4.5 Post-Alignment QC

Once your reads are aligned (or pseudo-aligned), you should verify that the alignments make biological sense and are free of technical artefacts. Two widely used toolkits are RSeQC and Qualimap RNA-seq.

4.5.1 Tools & Installation

# via Bioconda
conda install -c bioconda rseqc qualimap
  • RSeQC: a collection of Python scripts for RNA-seq BAM QC
  • Qualimap RNA-seq: Java-based GUI/CLI for comprehensive alignment QC

4.5.2 RSeQC Analyses

  1. Prepare a BED file of gene bodies
# Convert your GTF → BED (if you only have GTF)
 gtf2bed < ref/annotations.gtf > ref/annotations.bed

2.** Gene-Body Coverage**

mkdir -p qc/rseqc/geneBody
geneBody_coverage.py \
  -r ref/annotations.bed \
  -i align/star/SampleA.Aligned.sortedByCoord.out.bam \
  -o qc/rseqc/geneBody/SampleA
  • Output:
    • SampleA.geneBodyCoverage.txt (per-bin coverage across 5′→3′)
    • SampleA.geneBodyCoverage.pdf (plot)
  • What to look for: flat curve (∼uniform coverage) indicates no 3′ or 5′ bias.

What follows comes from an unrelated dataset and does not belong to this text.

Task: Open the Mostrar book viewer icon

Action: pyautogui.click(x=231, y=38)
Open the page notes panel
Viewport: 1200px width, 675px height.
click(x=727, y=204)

3. Inner Distance (Insert Size)

mkdir -p qc/rseqc/innerDist
inner_distance.py \
  -i align/star/SampleA.Aligned.sortedByCoord.out.bam \
  -r ref/annotations.bed \
  -o qc/rseqc/innerDist/SampleA
  • Output:
    • SampleA.innerDistance.txt
    • SampleA.innerDistance.pdf
  • What to look for: insert size distribution matching your library prep (e.g. mean ~200–300 bp).

  1. Read Distribution
mkdir -p qc/rseqc/readDistr
read_distribution.py \
  -i align/star/SampleA.Aligned.sortedByCoord.out.bam \
  -r ref/annotations.bed \
  > qc/rseqc/readDistr/SampleA.readDist.txt
  • Output: a text summary of reads mapping to exons, introns, intergenic regions
  • What to look for: high % in exons (> 70 %) indicates good enrichment for mRNA.

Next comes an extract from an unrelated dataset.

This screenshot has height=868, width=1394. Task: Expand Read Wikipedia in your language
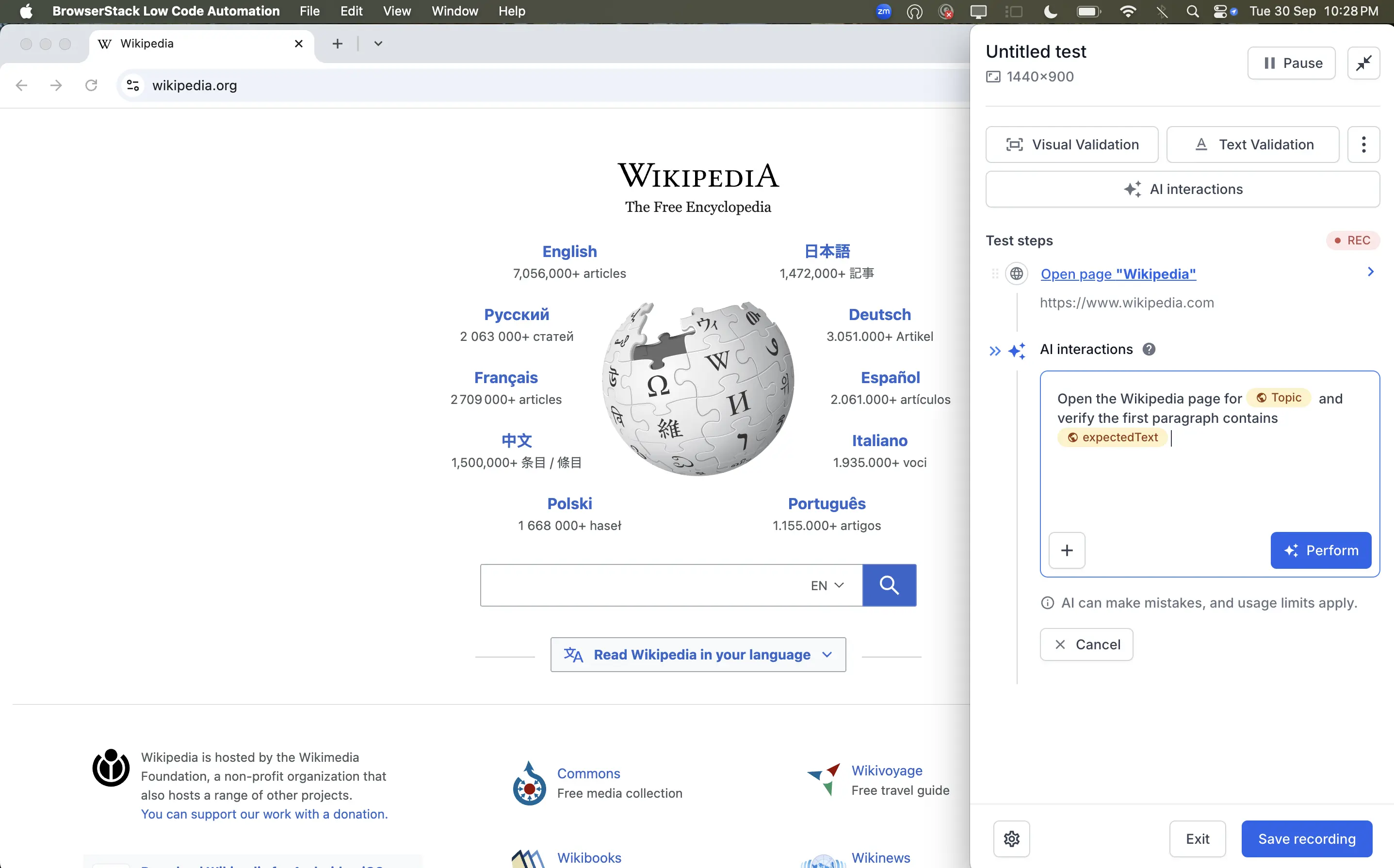pos(698,655)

4.5.3 Qualimap RNA-seq Module

  1. Run Qualimap
   mkdir -p qc/qualimap/SampleA
   qualimap rnaseq \
     -bam align/star/SampleA.Aligned.sortedByCoord.out.bam \
     -gtf ref/annotations.gtf \
     -outdir qc/qualimap/SampleA \
     -pe    # include this flag for paired-end libraries

2. Review the HTML report

  • Open qc/qualimap/SampleA/genome_results.html in your browser
  • Key sections:
    • General statistics (mapping %, coverage)
    • Coverage histogram (coverage depth distribution)
    • Gene body coverage (another perspective on 5′→3′ bias)
    • GC content of aligned reads

4.5.4 Interpreting QC Metrics

QC Metric Good Practice Warning Signs
Uniform gene-body coverage Flat 5′→3′ profile 5′ or 3′ bias (degradation)
Insert-size distribution Sharp peak at library mean Broad/shifted (library prep issues)
Exonic read fraction ≥ 70 % exonic High intronic/intergenic noise
Mapping rate ≥ 80 % uniquely mapped Low (< 70 %) → possible contamination
GC bias Matches expected GC content Skewed distribution

After confirming satisfactory QC, you can confidently proceed to Quantification & Count Matrix Generation.